20170606

piccoli comuni sono in crisi e lasciati soli nell'aiutare le comunità. Il caso di Morterone il più piccolo della Regione


di Gianni Riva
 MORTERONE - "Siamo un comune piccolo ma non molliamo anche se lo Stato non ci aiuta". A dirlo è il Sindaco di Morterone Antonella Invernizzi che l'ha voluto esprimere a Lecco nell'auditorium del Palazzo del Commercio in occasioine di un dibattito sulla futura  "Lecco città diffusa". I piccoli Comuni sono in crisi lasciati da soli da uno Stato centrale con il tanto sventolato “decentramento” delle funzioni. Lo Stato ha dimenticato che la sopravvivenza delle piccole autonomie locali per oltre 70 anni si è basata sul trasferimento delle risorse che lo Stato  incassa dal pagamento delle tasse e dei tributi da parte dei cittadini.

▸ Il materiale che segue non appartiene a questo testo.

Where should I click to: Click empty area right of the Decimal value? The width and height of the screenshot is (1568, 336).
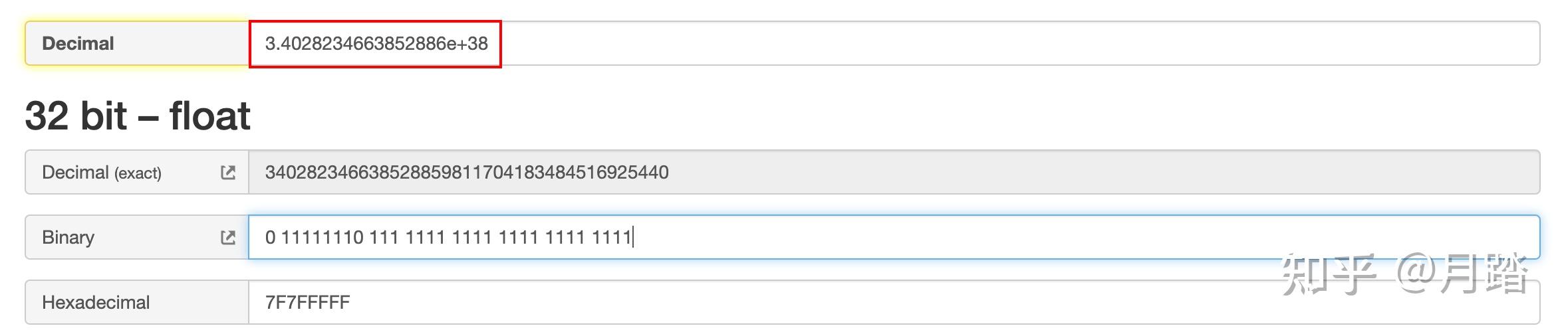point(997,44)
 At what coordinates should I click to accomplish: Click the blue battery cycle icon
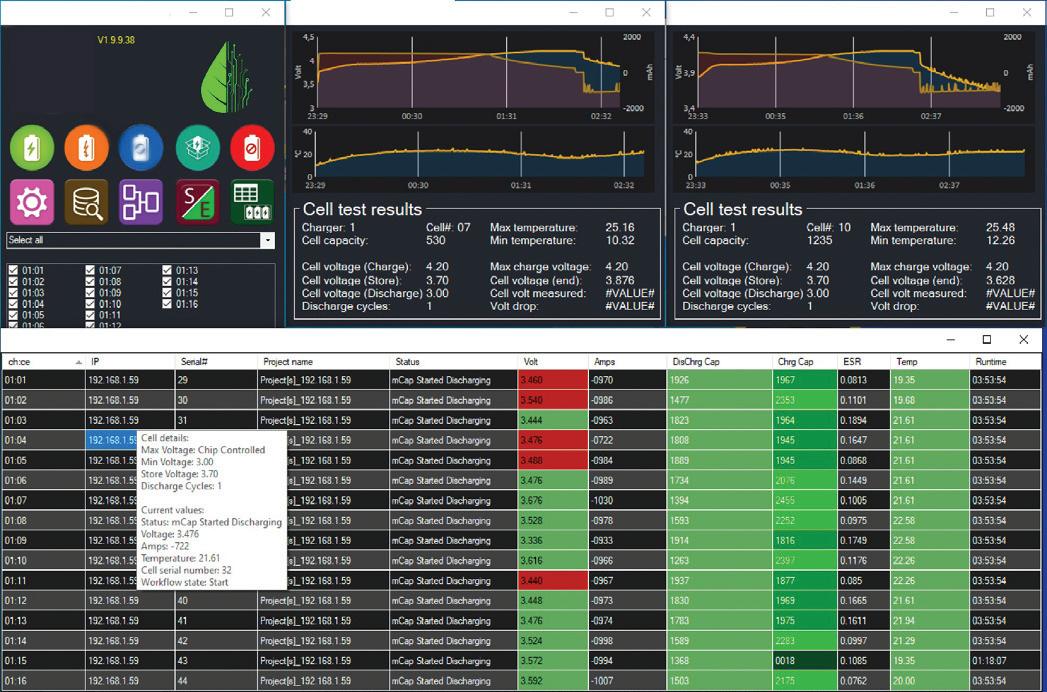tap(141, 148)
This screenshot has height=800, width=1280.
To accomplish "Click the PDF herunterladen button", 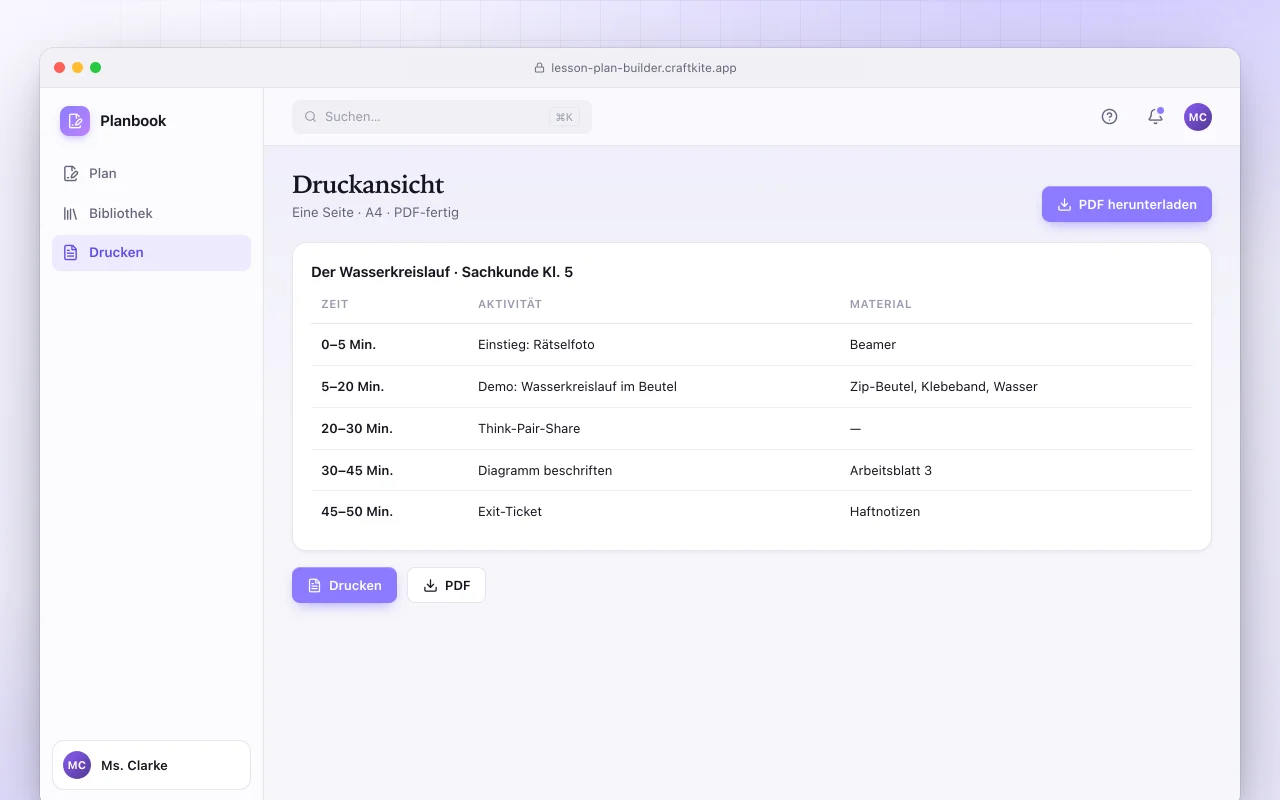I will (x=1127, y=204).
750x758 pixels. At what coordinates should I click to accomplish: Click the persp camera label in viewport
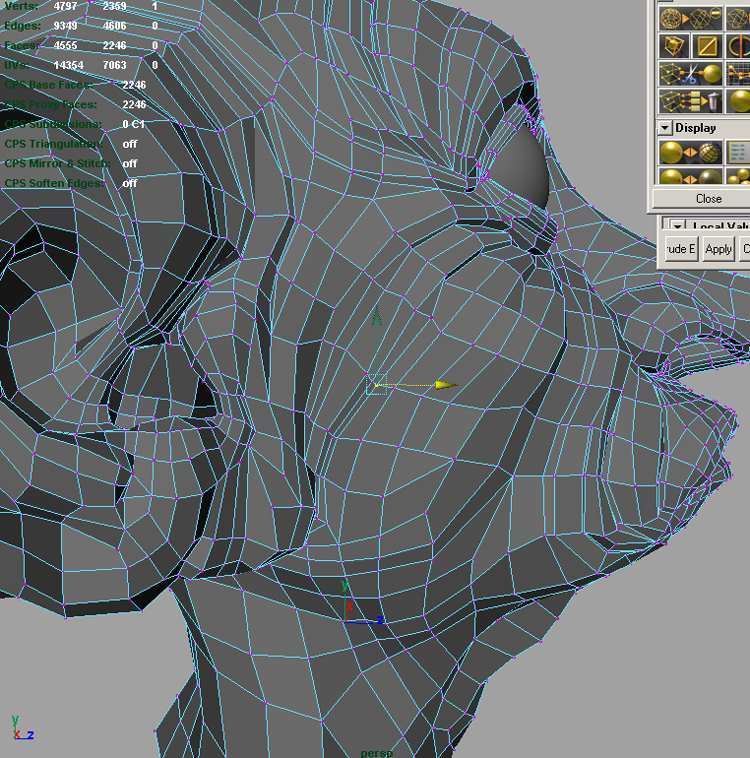(x=376, y=752)
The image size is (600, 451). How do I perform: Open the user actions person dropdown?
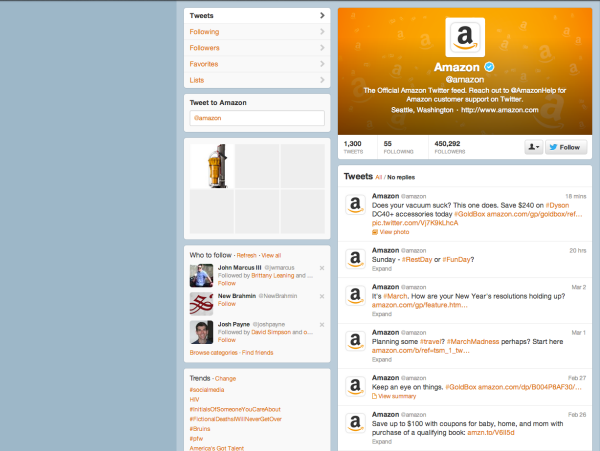coord(533,147)
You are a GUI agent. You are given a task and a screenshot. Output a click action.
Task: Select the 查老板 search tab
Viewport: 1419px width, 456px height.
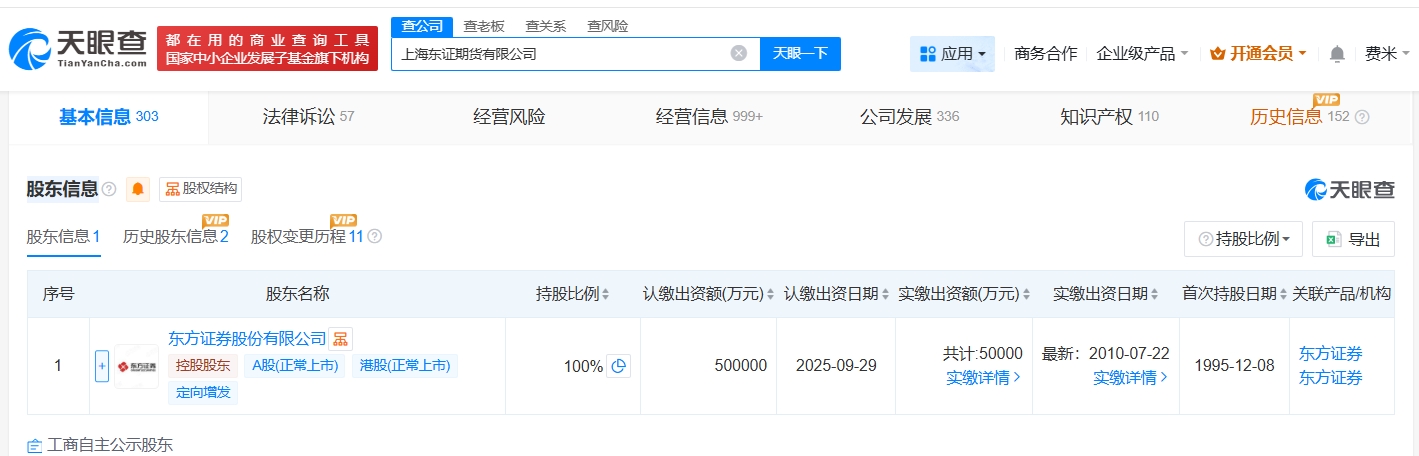tap(484, 26)
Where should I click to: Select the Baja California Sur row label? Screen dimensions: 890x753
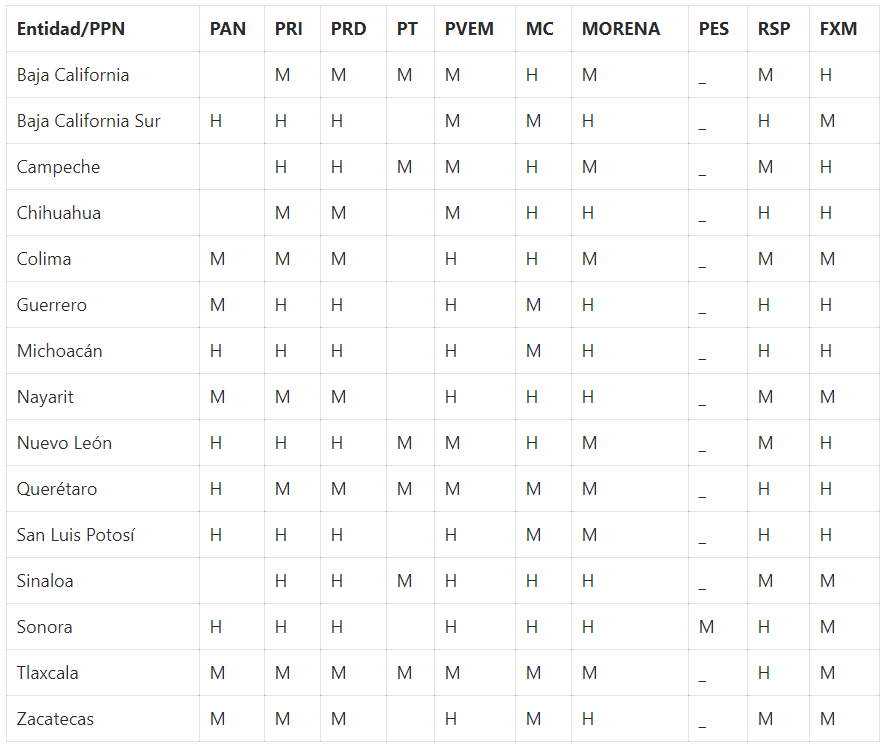pyautogui.click(x=89, y=121)
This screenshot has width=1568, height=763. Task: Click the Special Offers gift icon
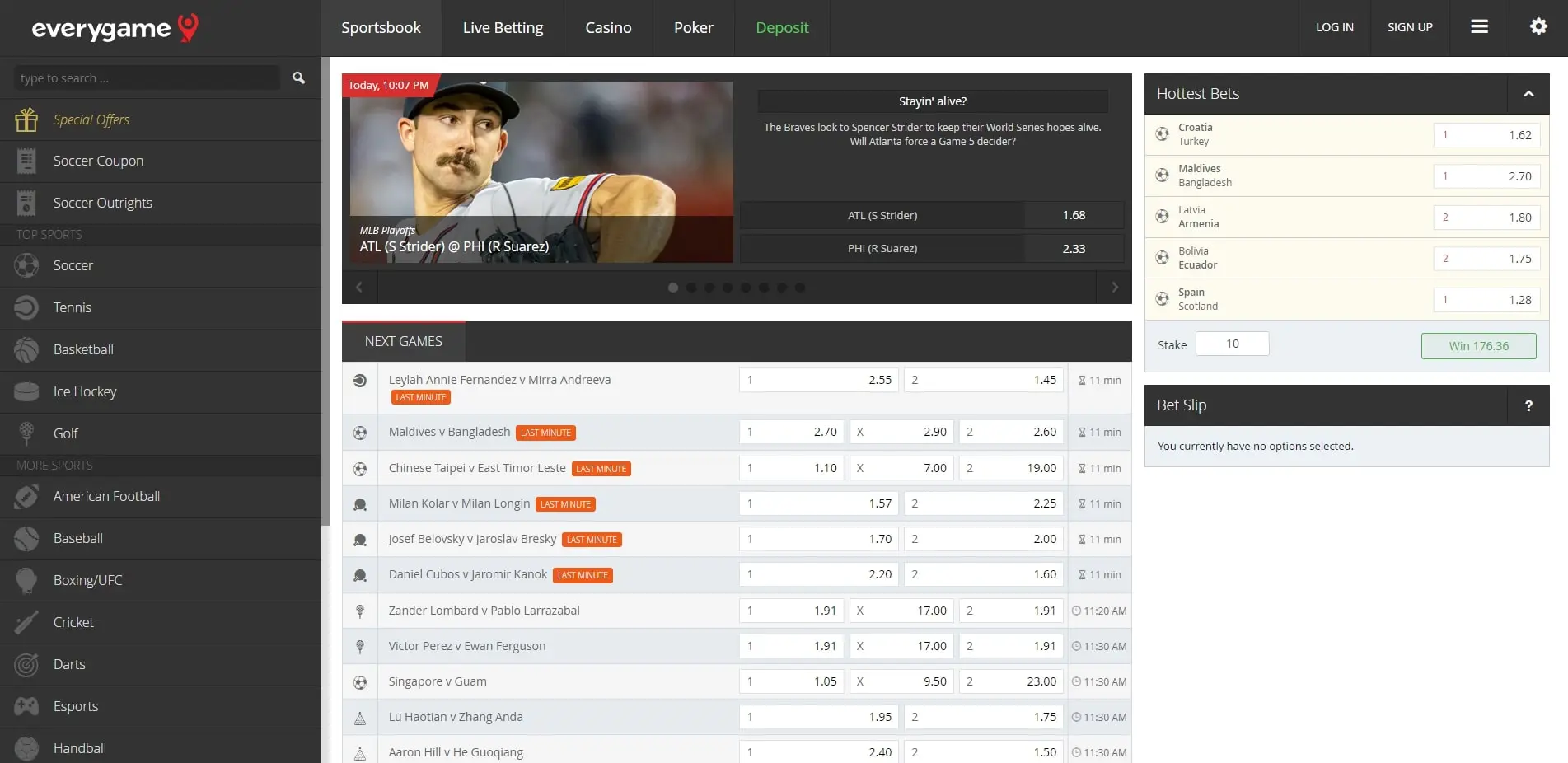click(x=26, y=120)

Uno Stato che ha dimenticato il principio del “mutualismo”, chi è più forte aiuta il più debole.  Come può un piccolo Comune come Morterone con 34 residenti di cui 11 presenti tutto l'anno garantire servizi essenziali ai cittadini con un solo geometra e con un Sindaco tuttofare, giorno dopo giorno?. "Guardo con particolare interesse - sempre il Sindaco Invernizzi - la sperimentale ipotesi di aggregazione con una Lecco città diffusa visto anche la vicinannza dei territori per sopperire a questa agonia, una morte lenta e dolorosa che non vogliamo.Morterone continuerà a vivere" Unioni di Comuni, servizi associati. Addirittura fusioni di municipalità sono i nuovi indirizzi per salvare i piccoli comuni.   Oggi, Morterone è modello di economia rurale, su base locale, ma soffre. Dunque quale futuro ci può essere in un piccolo comune, dove la popolazione invecchia ogni giorno ed i giovani scappano via dalla disperazione? Nessun futuro  se non interviene lo Stato centrale mostrando un’attenzione necessaria per i piccoli comuni compreso Morterone.